Mata v. Avianca became, within days of the sanctions order, the most-discussed case in the American legal profession. It was the case that lawyers brought up when they talked about AI. It was cited in law firm memos, bar association bulletins, continuing legal education programs, and judicial conferences. Courts across the country began issuing standing orders requiring attorneys to disclose the use of AI in legal filings. Some required affirmative certification that all cited authorities had been verified by a human.

The case was straightforward on its facts: lawyers didn't verify their work, and a judge caught them. The AI connection made it famous, but the underlying failure was as old as the profession - a lawyer cited authorities he hadn't read.

What ChatGPT added was scale and confidence. The AI didn't just invent a case name; it invented complete judicial opinions with proper formatting, realistic-sounding quotes, and plausible procedural histories. It created a document that looked exactly like something a lawyer would find in a database search. It was fluent in the appearance of legal authority while being empty of actual legal authority. And when asked to double-check its own work, it confirmed its fabrications without hesitation.

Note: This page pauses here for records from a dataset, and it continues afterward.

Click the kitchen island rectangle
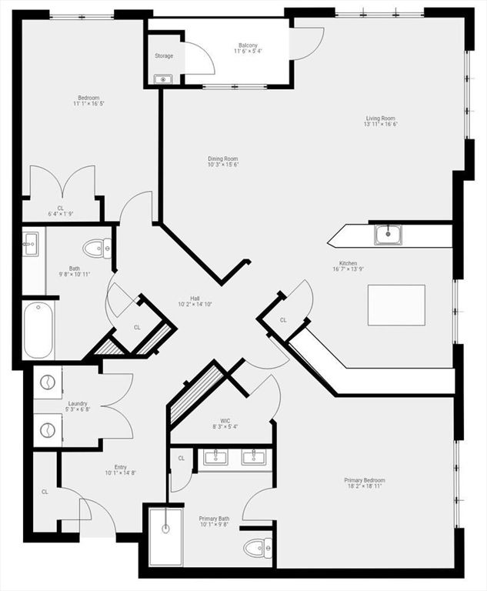(x=396, y=305)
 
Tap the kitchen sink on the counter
(x=389, y=235)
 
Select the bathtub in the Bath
(x=38, y=330)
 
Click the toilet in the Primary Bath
(x=258, y=549)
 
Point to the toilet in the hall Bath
(x=97, y=249)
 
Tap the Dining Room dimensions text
(x=223, y=165)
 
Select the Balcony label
(x=248, y=45)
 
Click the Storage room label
(x=164, y=55)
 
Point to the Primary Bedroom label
(x=365, y=480)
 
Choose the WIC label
(x=225, y=421)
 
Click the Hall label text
(x=195, y=298)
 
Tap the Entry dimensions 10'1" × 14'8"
(x=121, y=472)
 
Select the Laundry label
(x=78, y=403)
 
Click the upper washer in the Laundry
(x=48, y=382)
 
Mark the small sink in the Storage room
(x=163, y=79)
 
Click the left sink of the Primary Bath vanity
(x=215, y=456)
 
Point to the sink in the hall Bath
(x=30, y=244)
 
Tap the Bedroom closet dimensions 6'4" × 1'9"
(x=61, y=214)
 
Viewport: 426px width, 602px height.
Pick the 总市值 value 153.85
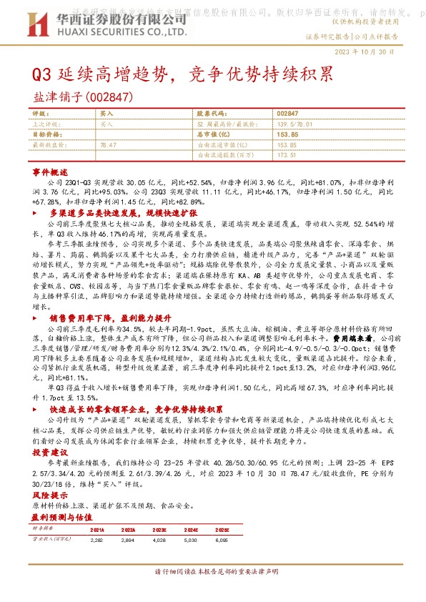(286, 134)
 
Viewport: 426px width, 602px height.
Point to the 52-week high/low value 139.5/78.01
(295, 124)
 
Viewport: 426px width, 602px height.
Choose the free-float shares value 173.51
(286, 154)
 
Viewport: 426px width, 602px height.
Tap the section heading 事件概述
(49, 174)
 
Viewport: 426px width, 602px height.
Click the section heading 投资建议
(49, 453)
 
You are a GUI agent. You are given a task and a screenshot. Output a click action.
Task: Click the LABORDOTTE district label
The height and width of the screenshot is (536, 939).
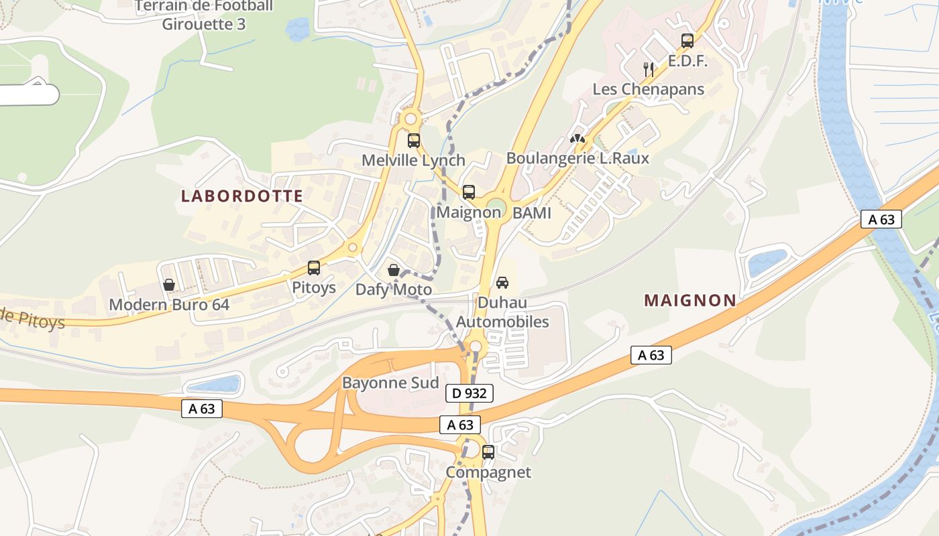click(x=242, y=196)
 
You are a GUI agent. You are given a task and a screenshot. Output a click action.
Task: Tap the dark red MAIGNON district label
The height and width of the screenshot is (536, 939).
click(x=690, y=301)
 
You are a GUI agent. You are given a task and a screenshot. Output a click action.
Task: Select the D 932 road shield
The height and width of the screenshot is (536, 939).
click(x=470, y=393)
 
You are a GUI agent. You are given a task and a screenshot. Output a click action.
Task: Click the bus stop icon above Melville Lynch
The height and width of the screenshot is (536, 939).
click(x=414, y=141)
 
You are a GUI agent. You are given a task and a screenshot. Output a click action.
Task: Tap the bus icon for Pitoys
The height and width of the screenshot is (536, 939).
click(x=314, y=268)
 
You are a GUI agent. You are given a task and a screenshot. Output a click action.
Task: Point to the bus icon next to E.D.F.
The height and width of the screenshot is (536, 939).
click(x=687, y=41)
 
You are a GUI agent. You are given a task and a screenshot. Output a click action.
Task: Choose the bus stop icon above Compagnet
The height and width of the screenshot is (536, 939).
click(x=488, y=452)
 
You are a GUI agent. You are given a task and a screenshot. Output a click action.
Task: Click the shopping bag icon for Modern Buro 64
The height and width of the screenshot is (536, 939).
click(x=169, y=285)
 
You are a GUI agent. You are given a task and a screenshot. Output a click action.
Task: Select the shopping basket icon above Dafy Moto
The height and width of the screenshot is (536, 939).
click(x=394, y=270)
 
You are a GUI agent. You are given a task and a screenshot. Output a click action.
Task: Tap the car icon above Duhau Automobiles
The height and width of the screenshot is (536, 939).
click(x=502, y=283)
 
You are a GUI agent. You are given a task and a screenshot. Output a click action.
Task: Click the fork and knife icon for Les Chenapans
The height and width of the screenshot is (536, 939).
click(x=649, y=69)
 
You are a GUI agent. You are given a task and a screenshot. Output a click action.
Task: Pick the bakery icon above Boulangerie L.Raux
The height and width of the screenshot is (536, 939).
click(x=577, y=139)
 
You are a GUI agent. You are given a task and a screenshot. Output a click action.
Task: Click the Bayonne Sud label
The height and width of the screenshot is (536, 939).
click(x=390, y=383)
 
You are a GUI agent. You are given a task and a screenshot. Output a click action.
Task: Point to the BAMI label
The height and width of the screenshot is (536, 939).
click(x=531, y=213)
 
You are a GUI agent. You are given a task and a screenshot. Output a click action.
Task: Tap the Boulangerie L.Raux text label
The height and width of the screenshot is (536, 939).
click(x=577, y=158)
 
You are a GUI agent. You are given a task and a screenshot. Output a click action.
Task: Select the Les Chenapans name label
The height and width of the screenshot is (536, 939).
click(x=648, y=89)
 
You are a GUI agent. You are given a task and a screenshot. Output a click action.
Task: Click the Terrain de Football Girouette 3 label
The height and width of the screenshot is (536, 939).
click(x=204, y=15)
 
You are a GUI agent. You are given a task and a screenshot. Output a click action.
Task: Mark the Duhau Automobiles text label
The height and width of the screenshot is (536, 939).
click(x=502, y=312)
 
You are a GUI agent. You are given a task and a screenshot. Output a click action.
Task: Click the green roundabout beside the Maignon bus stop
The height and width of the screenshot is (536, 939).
click(x=496, y=205)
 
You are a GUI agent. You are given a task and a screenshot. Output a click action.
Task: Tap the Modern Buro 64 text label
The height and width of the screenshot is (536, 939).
click(x=169, y=305)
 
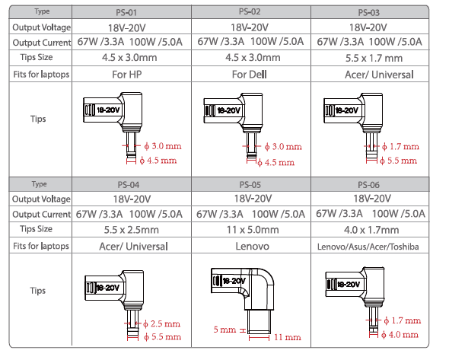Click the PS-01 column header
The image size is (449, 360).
click(x=126, y=13)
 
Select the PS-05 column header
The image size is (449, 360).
click(x=250, y=185)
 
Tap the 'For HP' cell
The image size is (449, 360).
click(x=127, y=75)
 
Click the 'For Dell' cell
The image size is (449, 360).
click(x=249, y=75)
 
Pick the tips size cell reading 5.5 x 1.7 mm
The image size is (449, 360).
click(x=374, y=58)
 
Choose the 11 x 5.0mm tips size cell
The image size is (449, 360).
click(x=253, y=230)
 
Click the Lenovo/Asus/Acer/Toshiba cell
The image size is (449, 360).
click(x=368, y=247)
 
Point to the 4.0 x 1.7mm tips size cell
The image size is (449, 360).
click(x=371, y=230)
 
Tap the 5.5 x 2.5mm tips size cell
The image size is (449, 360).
click(x=131, y=230)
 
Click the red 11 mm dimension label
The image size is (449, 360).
click(x=288, y=337)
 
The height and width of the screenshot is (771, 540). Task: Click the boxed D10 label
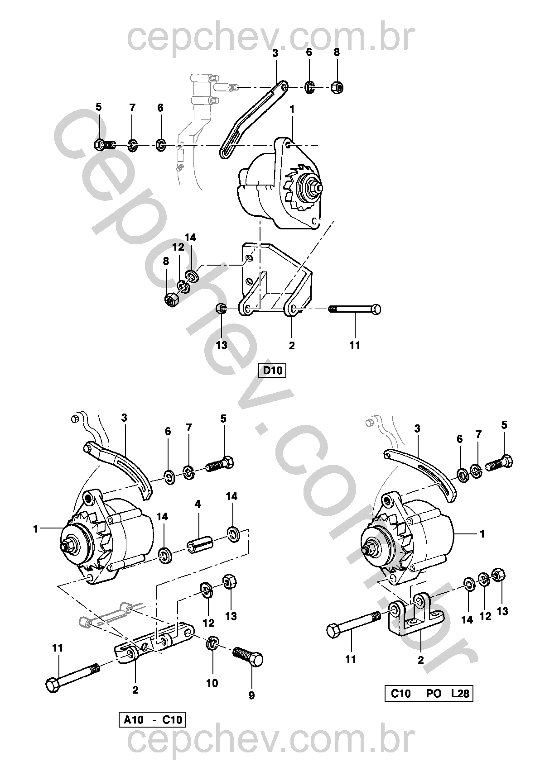[x=272, y=371]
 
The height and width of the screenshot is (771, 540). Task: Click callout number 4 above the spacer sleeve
[x=198, y=504]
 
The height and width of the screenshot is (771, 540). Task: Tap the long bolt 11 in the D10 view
[x=355, y=309]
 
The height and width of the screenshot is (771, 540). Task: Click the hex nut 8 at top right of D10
[x=337, y=87]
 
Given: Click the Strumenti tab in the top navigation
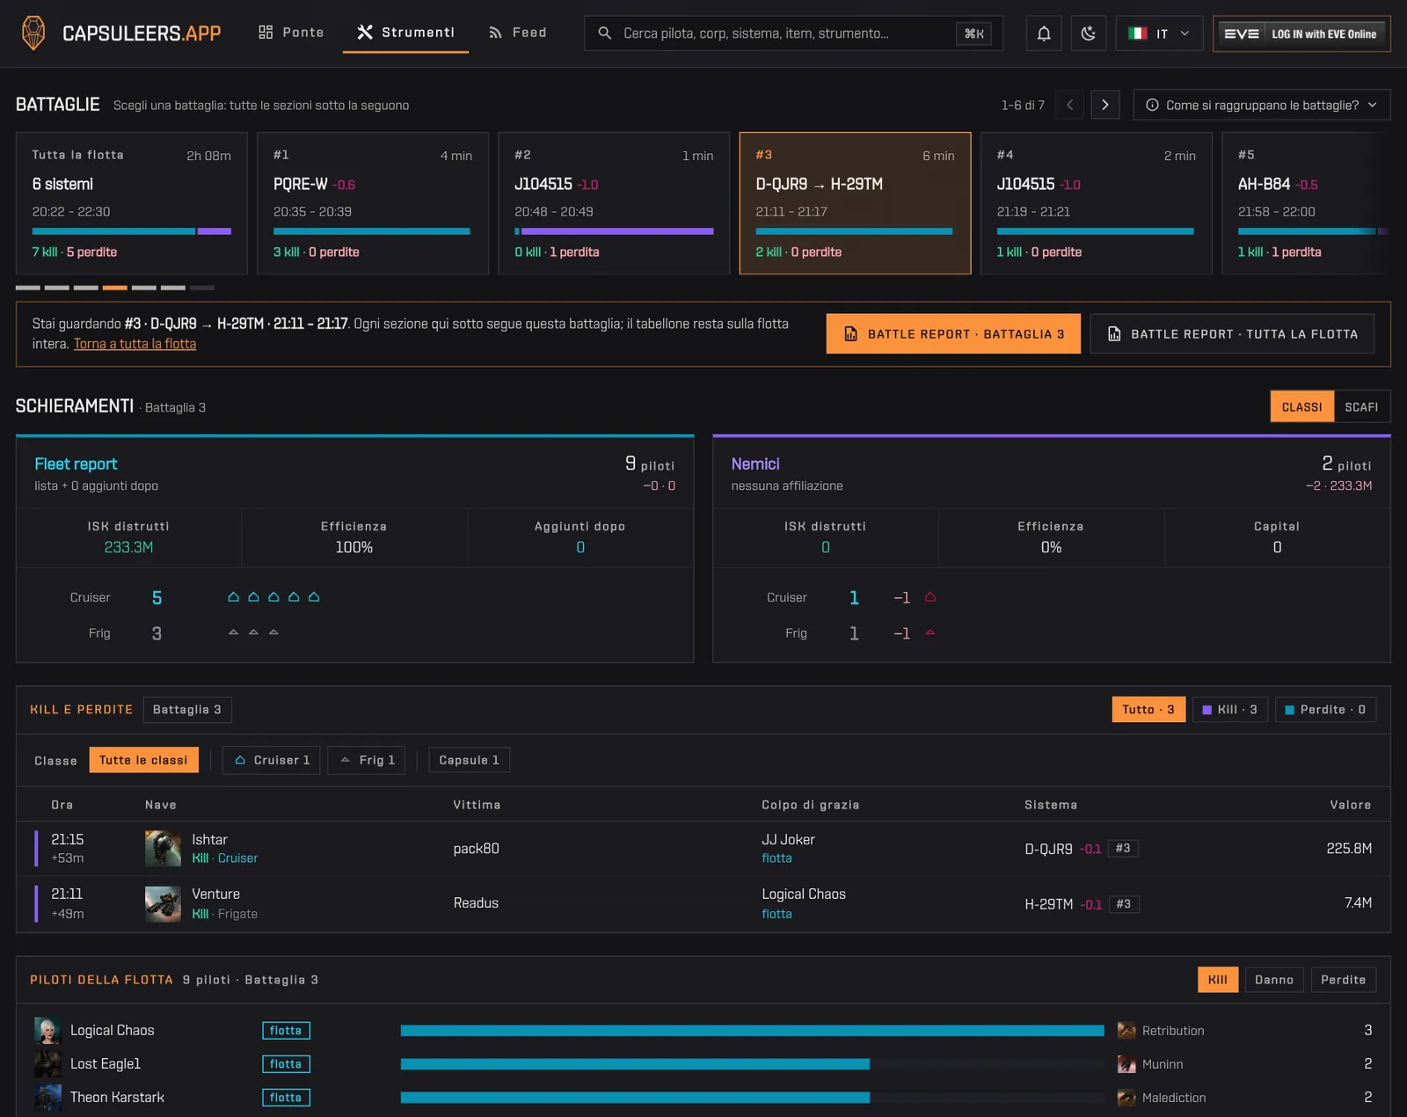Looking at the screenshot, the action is pos(405,33).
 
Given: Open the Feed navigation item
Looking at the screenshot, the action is pos(517,33).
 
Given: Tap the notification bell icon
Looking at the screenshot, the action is pos(1044,33).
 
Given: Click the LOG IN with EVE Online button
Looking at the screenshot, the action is pos(1301,33).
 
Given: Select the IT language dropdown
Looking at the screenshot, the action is pos(1158,33).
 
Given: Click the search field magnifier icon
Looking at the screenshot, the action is pos(605,33).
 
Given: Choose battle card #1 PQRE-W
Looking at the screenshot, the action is pos(373,203).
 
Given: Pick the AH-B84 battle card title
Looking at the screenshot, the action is pos(1264,185).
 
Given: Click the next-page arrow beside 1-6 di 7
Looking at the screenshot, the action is pos(1105,105).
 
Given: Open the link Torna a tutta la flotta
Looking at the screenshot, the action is pos(135,344).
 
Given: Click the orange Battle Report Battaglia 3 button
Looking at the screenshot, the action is pos(952,334).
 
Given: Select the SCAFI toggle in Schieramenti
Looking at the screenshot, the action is pos(1361,406).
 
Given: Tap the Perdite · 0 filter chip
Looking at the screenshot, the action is pos(1325,710).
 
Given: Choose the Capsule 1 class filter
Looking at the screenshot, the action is pos(469,760).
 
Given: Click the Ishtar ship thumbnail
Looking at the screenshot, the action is pos(163,848).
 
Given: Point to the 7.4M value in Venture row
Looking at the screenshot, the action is pos(1358,903).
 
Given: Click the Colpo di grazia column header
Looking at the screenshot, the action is pos(810,805).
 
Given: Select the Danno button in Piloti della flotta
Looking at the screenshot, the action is pos(1273,980).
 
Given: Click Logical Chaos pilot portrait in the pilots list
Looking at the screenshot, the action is pos(47,1030).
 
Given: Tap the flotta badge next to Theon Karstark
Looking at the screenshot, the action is pos(286,1098).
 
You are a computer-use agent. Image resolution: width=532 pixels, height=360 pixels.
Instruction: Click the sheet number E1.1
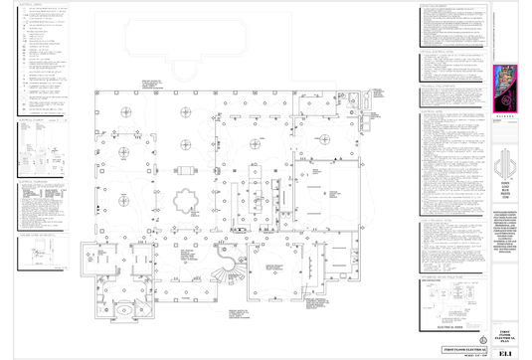507,349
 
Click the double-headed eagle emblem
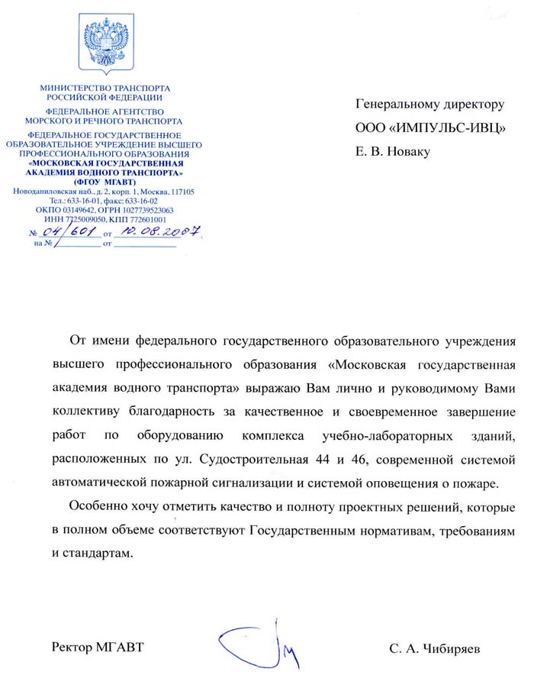click(106, 46)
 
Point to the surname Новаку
click(408, 151)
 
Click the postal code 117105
click(180, 192)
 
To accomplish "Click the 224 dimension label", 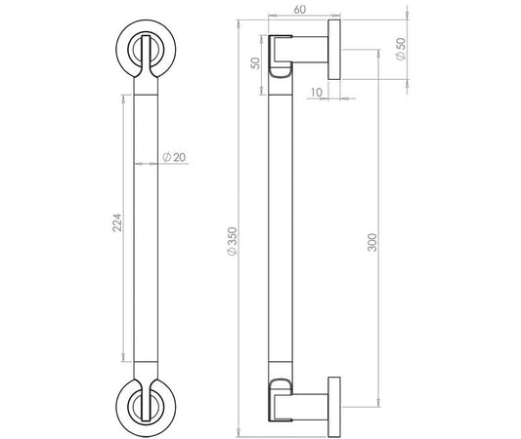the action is click(x=117, y=222).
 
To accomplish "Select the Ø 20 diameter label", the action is click(x=174, y=157).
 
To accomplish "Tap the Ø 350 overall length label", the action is click(x=232, y=241).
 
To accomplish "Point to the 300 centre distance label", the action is click(x=372, y=242).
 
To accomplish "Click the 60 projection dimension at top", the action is click(x=300, y=10).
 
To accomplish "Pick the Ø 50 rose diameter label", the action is click(x=401, y=49).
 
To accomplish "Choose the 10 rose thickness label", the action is click(x=317, y=92).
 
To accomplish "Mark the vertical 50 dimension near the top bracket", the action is click(x=255, y=63).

Schwartz told the court he had believed ChatGPT was reliable. This was plausible - in early 2023, public understanding of large language model hallucinations was limited. But it didn't matter. A lawyer's obligation to verify citations predates AI by centuries. Schwartz didn't need to understand how the technology worked; he needed to check whether the cases existed. Standard due diligence - a single Westlaw search - would have caught every fabrication in minutes.

The case didn't change the law. It applied the law that already existed. But it gave the legal profession a vivid, specific example of what happens when AI-generated text meets professional obligations that require accuracy. The fabricated opinions were fluent, formatted, and false. The sanctions were small, public, and permanent.